**DATA TO PROCESS:**
########################################
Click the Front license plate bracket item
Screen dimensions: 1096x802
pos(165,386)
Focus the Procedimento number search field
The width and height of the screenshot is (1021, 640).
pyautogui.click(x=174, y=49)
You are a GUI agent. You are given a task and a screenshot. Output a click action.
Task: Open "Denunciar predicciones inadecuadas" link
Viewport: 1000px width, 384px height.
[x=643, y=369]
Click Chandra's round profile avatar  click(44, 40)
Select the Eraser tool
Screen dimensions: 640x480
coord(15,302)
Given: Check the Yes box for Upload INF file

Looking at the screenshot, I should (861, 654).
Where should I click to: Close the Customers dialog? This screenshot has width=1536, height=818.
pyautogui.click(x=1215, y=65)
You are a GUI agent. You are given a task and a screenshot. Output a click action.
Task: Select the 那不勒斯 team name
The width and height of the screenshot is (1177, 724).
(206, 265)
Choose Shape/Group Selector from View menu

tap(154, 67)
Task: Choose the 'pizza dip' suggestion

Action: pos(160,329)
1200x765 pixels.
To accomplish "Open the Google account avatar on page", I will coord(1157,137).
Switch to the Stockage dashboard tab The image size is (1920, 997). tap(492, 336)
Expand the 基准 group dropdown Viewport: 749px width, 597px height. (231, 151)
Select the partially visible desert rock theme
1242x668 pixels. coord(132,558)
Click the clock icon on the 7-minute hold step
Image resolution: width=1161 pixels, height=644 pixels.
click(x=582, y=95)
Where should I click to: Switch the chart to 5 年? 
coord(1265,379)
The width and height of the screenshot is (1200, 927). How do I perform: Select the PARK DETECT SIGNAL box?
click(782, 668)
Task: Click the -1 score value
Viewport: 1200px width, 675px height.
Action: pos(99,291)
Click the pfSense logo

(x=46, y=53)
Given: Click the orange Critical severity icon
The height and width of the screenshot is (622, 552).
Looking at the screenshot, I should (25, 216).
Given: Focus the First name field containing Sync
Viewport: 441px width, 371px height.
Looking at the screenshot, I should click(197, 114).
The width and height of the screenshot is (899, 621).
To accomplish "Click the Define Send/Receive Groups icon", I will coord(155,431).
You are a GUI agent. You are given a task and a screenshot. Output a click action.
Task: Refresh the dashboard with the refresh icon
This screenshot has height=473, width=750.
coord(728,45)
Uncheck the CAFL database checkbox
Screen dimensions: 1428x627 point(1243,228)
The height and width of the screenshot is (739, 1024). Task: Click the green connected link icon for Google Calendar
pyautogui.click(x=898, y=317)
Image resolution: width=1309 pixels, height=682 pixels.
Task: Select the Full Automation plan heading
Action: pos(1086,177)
########################################
**WHAT THE EXERCISE ASKS:** In the lines above, find each one with "Open" and list it.

**ANSWER TO THIS PROBLEM:**
Task: Open "Denunciar predicciones inadecuadas" link
To accomplish "Open the Google account avatar on page", I will coord(1157,137).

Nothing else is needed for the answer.